REQUIRED WORK = Render the records as a JSON list of strings, one per line, from the line containing "Click the 717.957952 value in black box" through the end of the records, with blank lines and pictures omitted.

LISTED RECORDS =

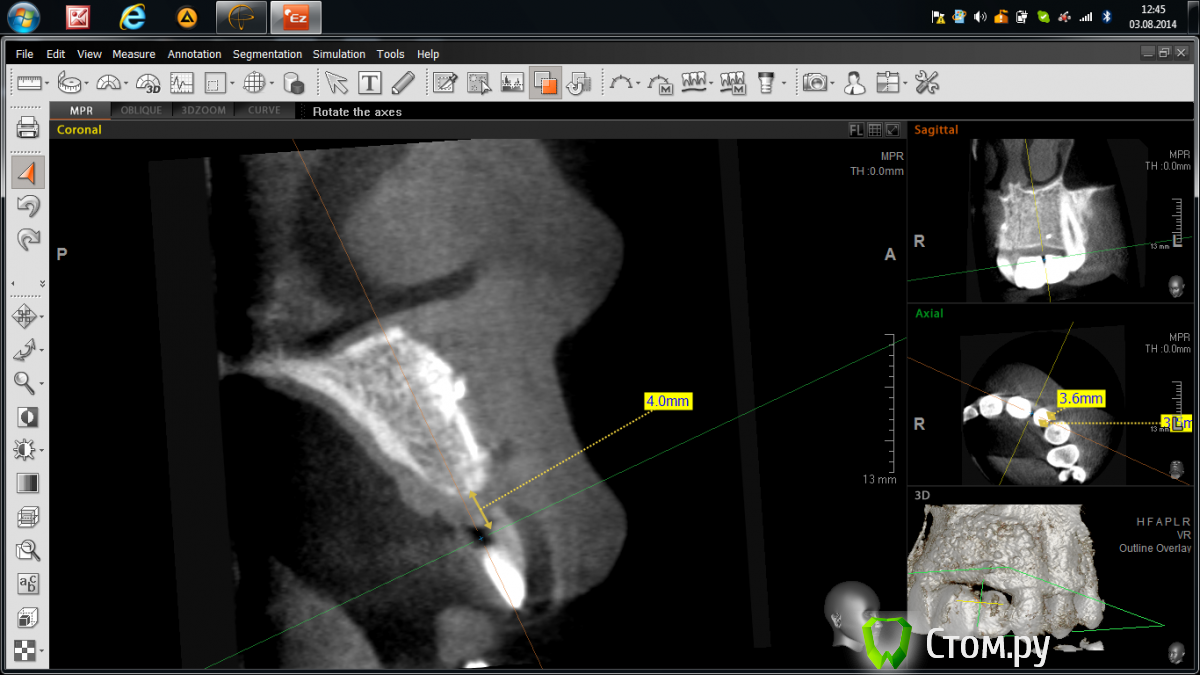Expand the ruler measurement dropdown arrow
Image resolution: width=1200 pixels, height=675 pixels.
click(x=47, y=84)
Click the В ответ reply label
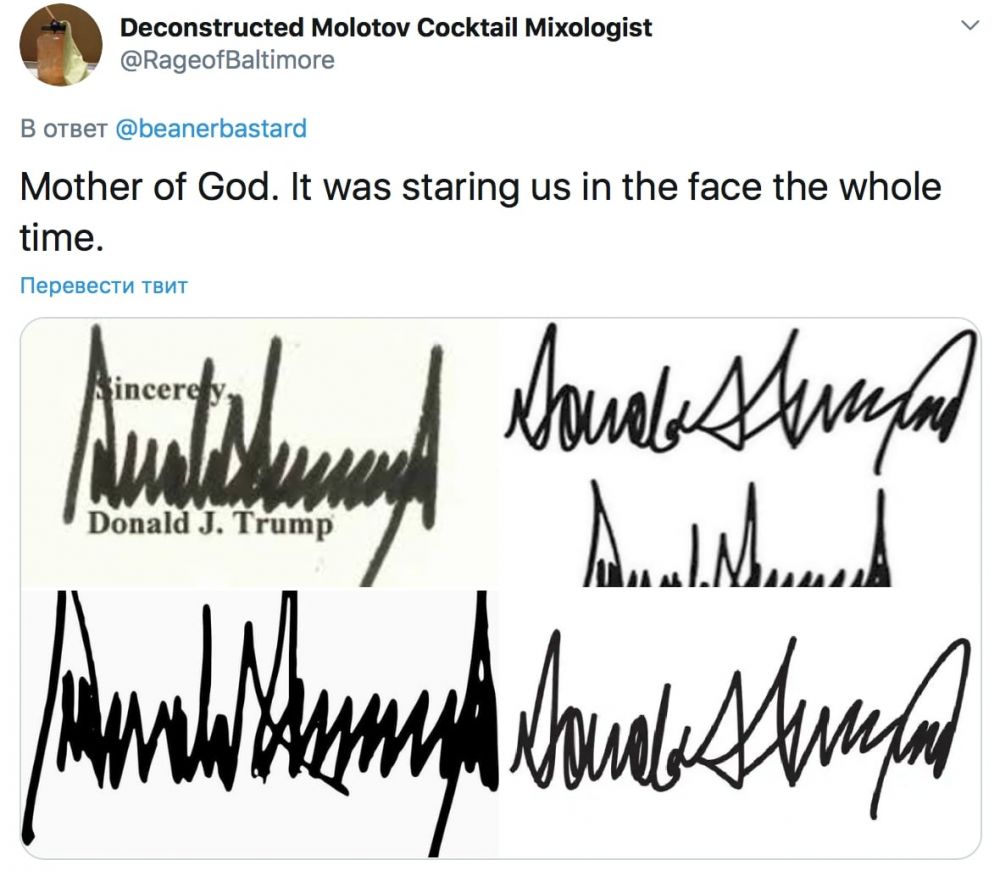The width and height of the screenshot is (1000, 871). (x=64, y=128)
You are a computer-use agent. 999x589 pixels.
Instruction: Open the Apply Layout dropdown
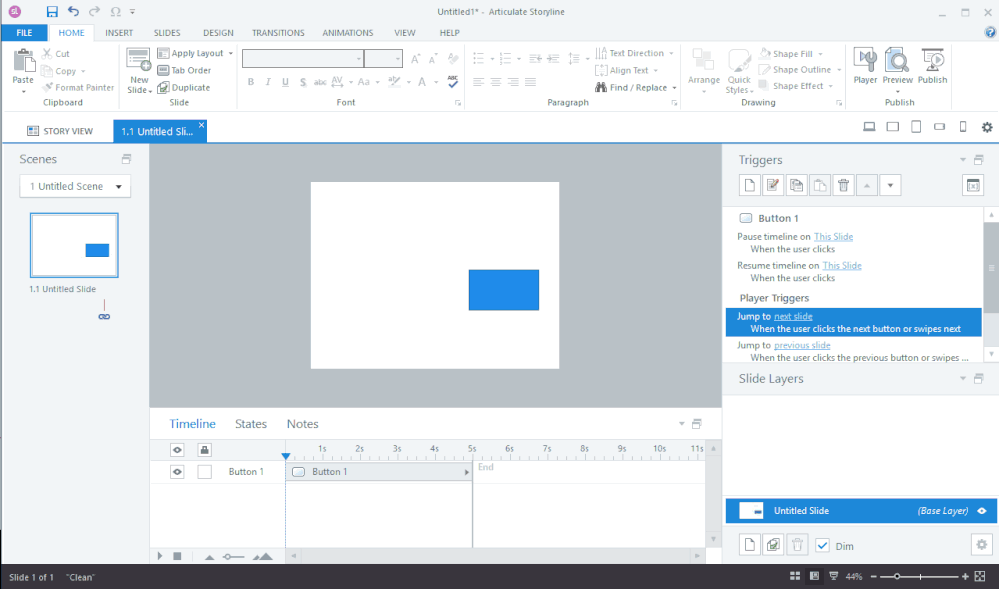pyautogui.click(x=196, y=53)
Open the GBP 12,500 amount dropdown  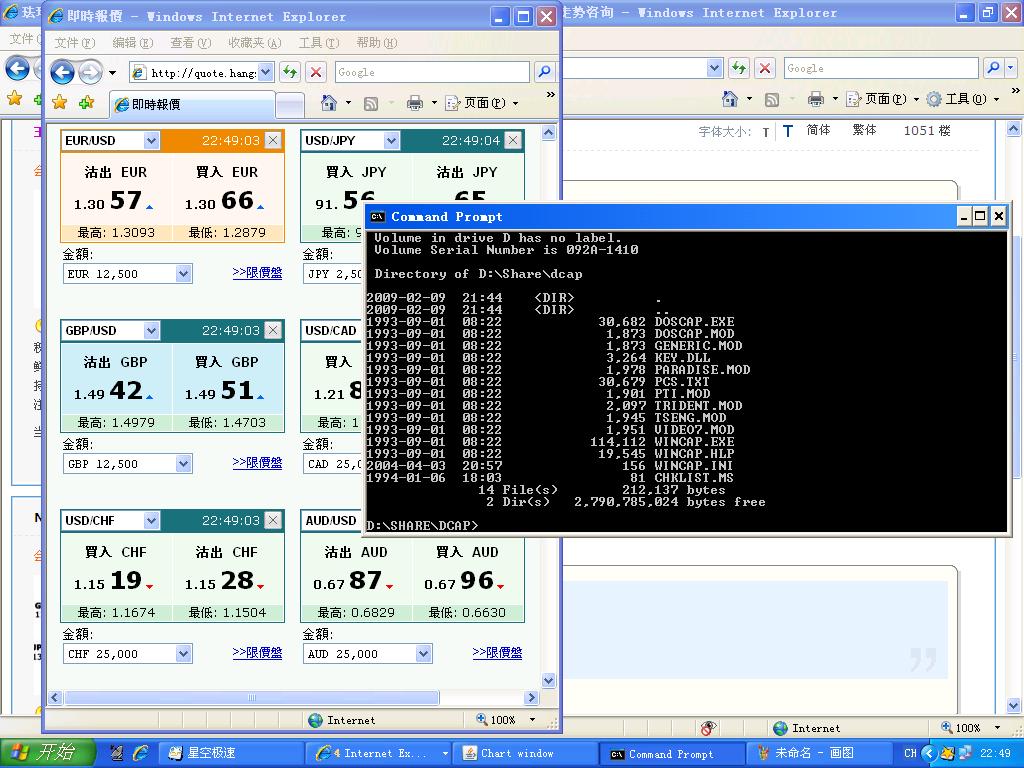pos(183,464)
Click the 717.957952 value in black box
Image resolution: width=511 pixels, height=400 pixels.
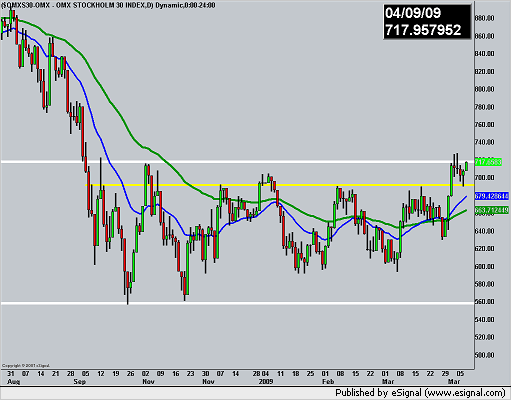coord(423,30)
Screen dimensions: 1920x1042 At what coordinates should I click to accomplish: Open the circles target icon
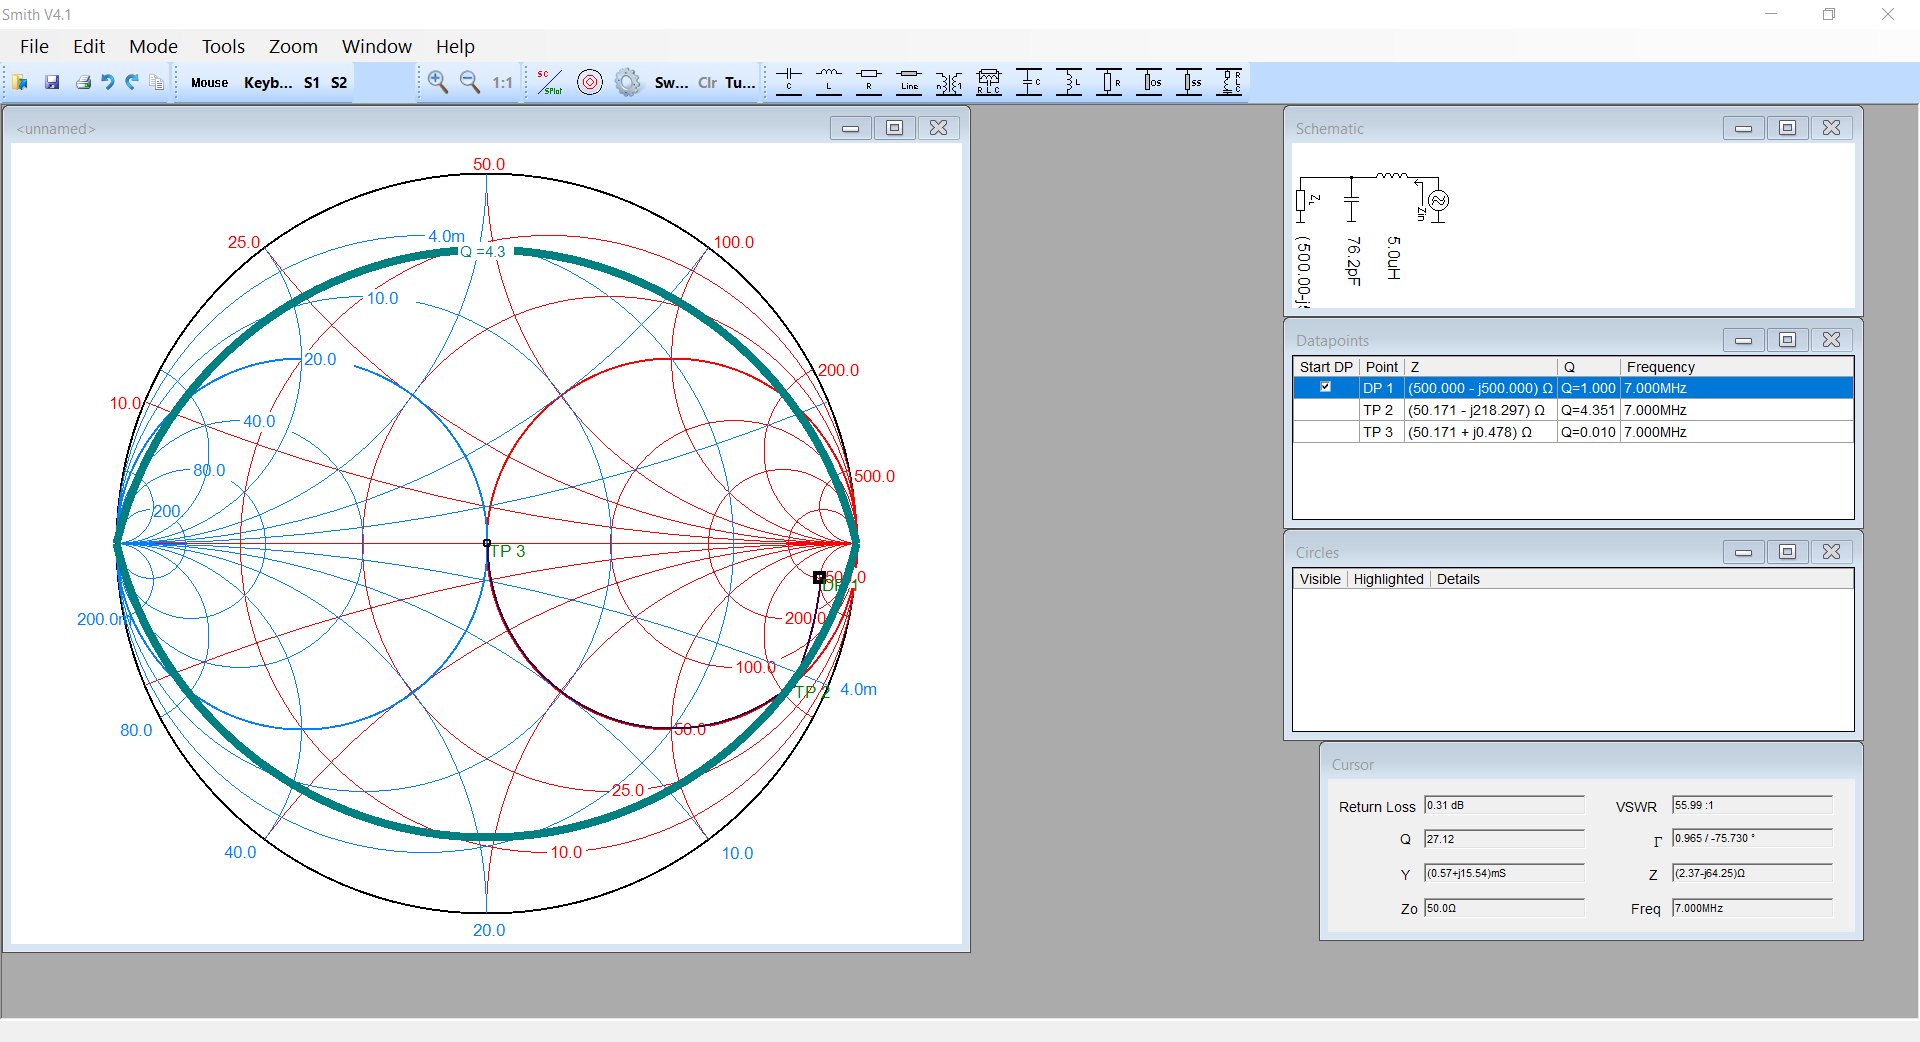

THE RESPONSE =
[
  "Click the 717.957952 value in black box",
  "Image resolution: width=511 pixels, height=400 pixels.",
  "coord(423,30)",
  "Screen dimensions: 1920x1042 At what coordinates should I click to accomplish: Open the circles target icon"
]